TASK STATEMENT
Could you pull out every line of text from the entries below, word for word, and leave the pictures out?

INFORMATION SUPPLIED
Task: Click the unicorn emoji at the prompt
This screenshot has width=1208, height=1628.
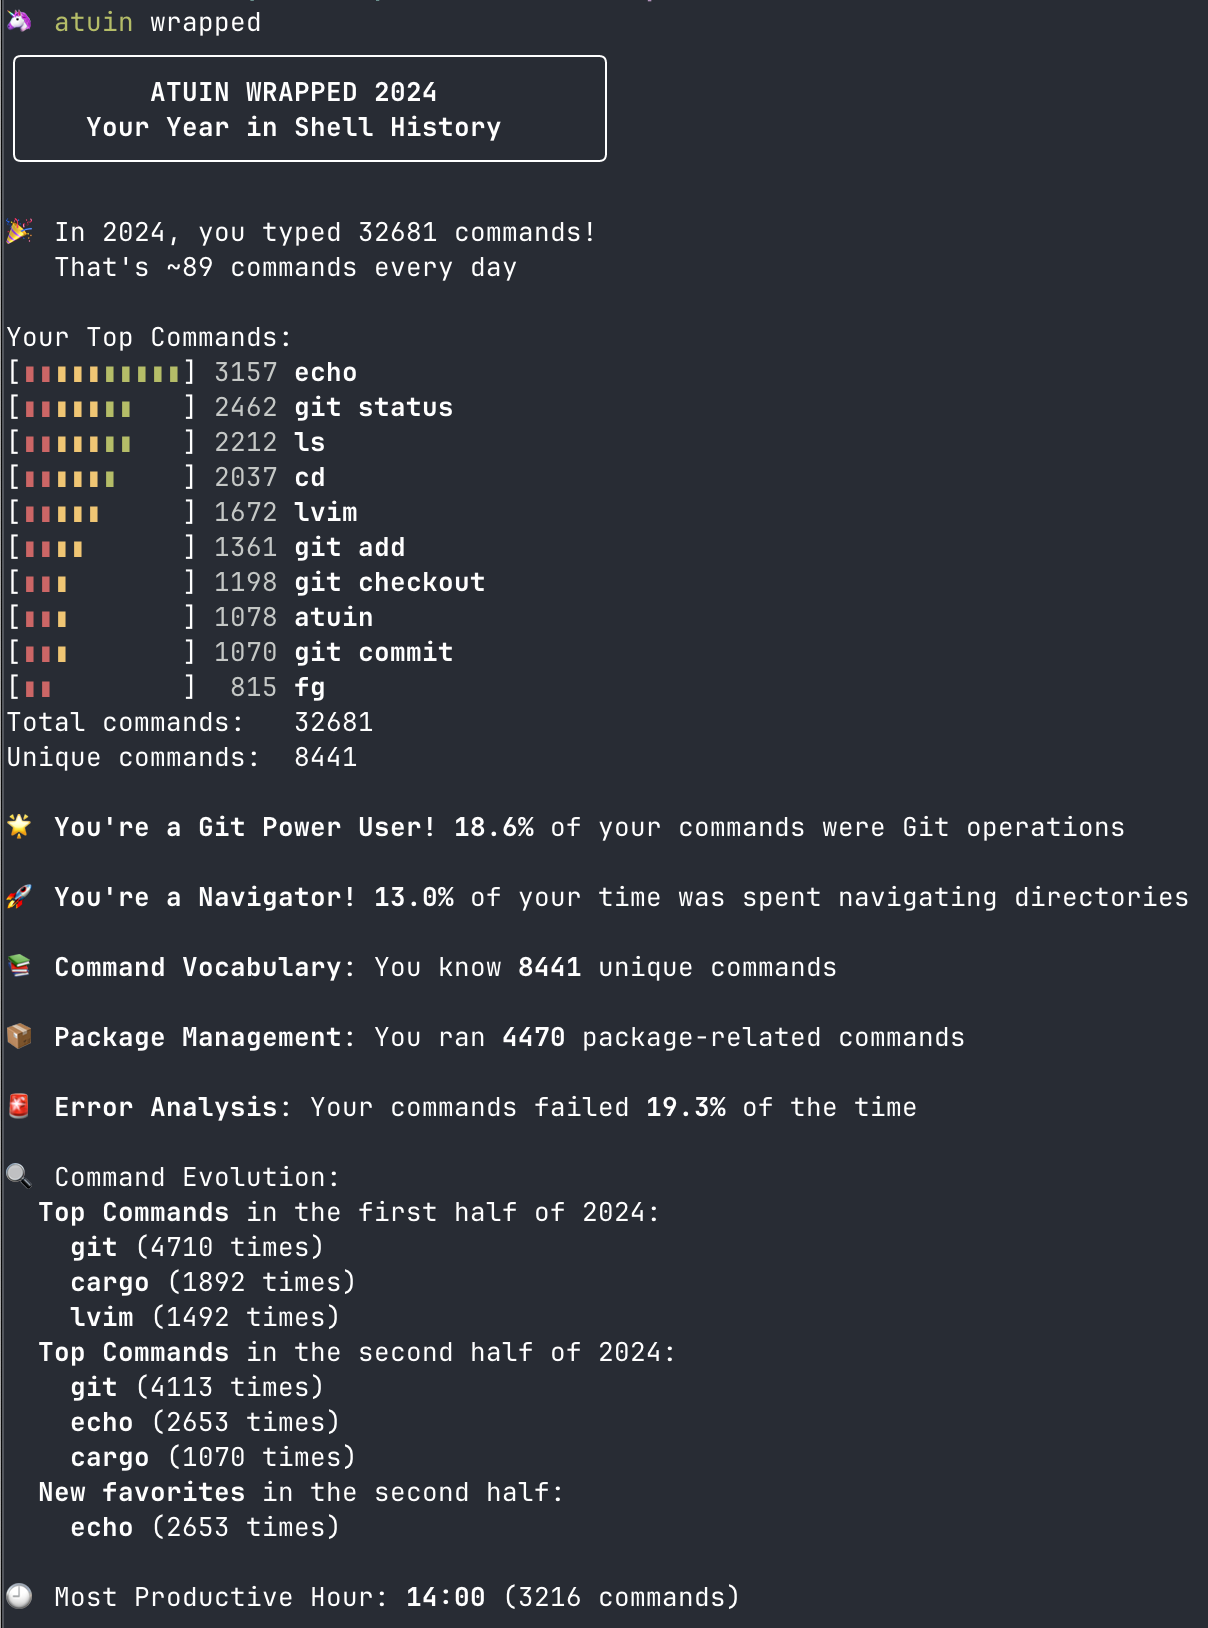Action: tap(19, 20)
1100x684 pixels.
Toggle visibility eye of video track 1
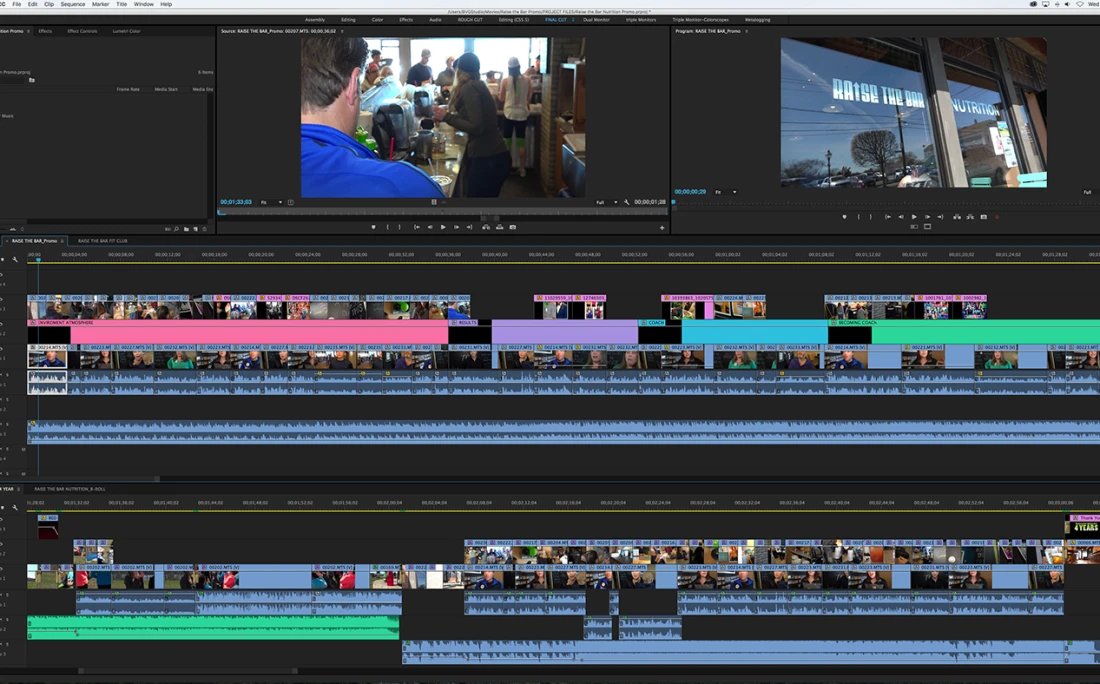click(2, 349)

WRITTEN ANSWER
Task: Click the unicorn emoji at the prompt
This screenshot has width=1208, height=1628.
Action: tap(19, 20)
1100x684 pixels.
Toggle visibility eye of video track 1
click(2, 349)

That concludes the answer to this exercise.